Restait encore à comprendre comment un ARN double brin pouvait éteindre l’expression d’un gène. Les résultats de l’expérience princeps de Fire et Mello indiquaient seulement que le mécanisme mis en jeu devait être un processus catalytique, car une quantité infime d’ARN suffisait à inhiber la synthèse de la protéine cible.
Dissection de la machinerie moléculaire. Les efforts conjugués de nombreuses équipes de recherche ont rapidement permis de disséquer la machinerie moléculaire impliquée dans ce phénomène baptisé « interférence ARN » : lorsque des molécules d’ARN double brin sont formées ou injectées dans une cellule, elles sont tout d’abord découpées en fragments d’environ 25 paires de bases par une enzyme nommée Dicer. Ces petites molécules d’ARN double brin, les ARNsi (pour « Small Interferent »), interagissent ensuite avec un complexe protéique nommé Risc. Le brin « sens » de l’ARNsi est alors dégradé. Le brin « antisens » restant va guider le complexe Risc jusqu’à un ARN messager de séquence complémentaire qui sera alors lui-même dégradé par le complexe protéique. Un ARN messager de séquence complémentaire à un ARNsi ne sera donc jamais traduit en protéine.
Ce processus de régulation de l’expression génétique est longtemps passé inaperçu, mais son rôle est pourtant loin d’être anecdotique : l’interférence ARN intervient notamment dans la lutte contre l’envahissement du génome par les éléments transposables ou les infection par des virus à ARN double brin.

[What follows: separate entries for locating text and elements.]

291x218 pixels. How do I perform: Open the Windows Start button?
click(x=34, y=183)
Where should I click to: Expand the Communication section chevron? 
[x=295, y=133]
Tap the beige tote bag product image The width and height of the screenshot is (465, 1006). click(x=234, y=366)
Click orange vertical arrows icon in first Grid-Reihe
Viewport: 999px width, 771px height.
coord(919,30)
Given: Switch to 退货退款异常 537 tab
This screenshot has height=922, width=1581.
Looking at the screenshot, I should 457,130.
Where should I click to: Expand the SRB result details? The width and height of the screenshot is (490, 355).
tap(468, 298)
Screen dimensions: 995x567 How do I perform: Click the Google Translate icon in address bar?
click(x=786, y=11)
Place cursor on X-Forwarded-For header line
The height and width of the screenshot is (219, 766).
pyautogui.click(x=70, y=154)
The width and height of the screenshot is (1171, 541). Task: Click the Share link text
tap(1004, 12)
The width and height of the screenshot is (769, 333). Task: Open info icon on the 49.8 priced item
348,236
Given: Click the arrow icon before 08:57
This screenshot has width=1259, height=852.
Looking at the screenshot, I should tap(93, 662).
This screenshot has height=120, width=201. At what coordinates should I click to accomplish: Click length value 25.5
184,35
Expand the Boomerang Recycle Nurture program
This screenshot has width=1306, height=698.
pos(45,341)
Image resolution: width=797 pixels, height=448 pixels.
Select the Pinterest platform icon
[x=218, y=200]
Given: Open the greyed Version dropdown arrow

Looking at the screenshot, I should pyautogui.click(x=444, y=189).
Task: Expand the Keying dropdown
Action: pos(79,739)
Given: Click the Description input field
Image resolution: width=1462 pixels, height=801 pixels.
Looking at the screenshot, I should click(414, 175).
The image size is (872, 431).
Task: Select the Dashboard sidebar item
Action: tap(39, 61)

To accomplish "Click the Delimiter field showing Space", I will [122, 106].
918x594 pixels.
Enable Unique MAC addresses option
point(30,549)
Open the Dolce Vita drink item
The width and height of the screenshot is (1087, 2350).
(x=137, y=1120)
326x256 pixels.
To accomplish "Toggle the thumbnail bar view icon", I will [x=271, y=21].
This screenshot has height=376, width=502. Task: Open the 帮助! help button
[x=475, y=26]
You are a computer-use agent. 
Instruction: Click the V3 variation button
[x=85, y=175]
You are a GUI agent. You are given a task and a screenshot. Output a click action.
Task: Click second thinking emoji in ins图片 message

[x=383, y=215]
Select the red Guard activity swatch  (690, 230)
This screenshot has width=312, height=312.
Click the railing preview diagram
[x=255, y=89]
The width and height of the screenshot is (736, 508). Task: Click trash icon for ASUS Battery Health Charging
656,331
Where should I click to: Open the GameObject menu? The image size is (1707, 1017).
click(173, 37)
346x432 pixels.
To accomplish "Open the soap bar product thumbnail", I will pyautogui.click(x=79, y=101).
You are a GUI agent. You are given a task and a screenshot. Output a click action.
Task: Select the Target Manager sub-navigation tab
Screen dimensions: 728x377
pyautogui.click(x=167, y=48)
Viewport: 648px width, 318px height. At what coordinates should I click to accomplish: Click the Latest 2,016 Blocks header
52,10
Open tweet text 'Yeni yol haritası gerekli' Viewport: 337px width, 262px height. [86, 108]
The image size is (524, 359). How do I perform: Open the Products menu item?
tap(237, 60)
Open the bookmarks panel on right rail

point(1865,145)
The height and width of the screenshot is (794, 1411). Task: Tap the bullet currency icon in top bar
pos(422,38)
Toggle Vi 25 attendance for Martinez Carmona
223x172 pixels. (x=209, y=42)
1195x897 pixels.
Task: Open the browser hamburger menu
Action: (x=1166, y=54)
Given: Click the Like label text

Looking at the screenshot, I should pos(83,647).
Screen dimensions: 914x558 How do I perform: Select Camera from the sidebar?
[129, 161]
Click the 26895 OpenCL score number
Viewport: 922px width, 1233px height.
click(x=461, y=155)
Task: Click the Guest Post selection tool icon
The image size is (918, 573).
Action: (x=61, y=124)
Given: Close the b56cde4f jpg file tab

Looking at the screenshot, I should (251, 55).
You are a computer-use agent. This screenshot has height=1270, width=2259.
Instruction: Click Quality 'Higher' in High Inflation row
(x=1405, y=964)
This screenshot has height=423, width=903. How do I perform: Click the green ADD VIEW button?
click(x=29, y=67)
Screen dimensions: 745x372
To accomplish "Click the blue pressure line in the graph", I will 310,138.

Ce phénomène aurait en outre un rôle important dans la régulation de l’expression génétique lors du développement.
> E. B.
L’énigme du pétunia
C’est à la fin des années 1980 qu’un groupe de biologistes de l’université d’Arizona observa pour la première fois, alors sans le savoir, le phénomène de l’interférence ARN : Richard Jorgensen et coll. travaillaient sur les mécanismes moléculaires de la coloration des fleurs de pétunia. Souhaitant obtenir des fleurs de couleur plus intense, les chercheurs avaient eu l’idée d’introduire des copies supplémentaires du gènes responsable de la pigmentation mauve des pétales dans le génome des plantes. Mais, curieusement, cette manipulation génétique a donné des plantes dont les fleurs étaient blanches ou mauves tachetées de blanc, comme si les gènes ajoutés étaient muets et bloquaient l’expression des gènes de la pigmentation naturellement présents dans le génome du pétunia. Ce phénomène étrange resta sans explication pendant presque une décennie, jusqu’à la découverte de Fire et Mello.
Grâce aux travaux des deux nobélisés on peut désormais décrire ce qu’il se passait dans ces plantes transgéniques : dans un gène « normal », un seul brin de l’ADN est transcrit en ARN messager. Mais, dans les transgènes introduits par Jorgensen dans le génome du pétunia, les deux brins pouvaient être transcrits, ce qui conduisait à la formation de molécules d’ARN double brin. Ces molécules étaient dégradées ensuite en ARNsi, capables d’inhiber l’expression du gène responsable de la pigmentation des fleurs. Ainsi, au lieu de renforcer la pigmentation des pétales, les transgènes la supprimaient.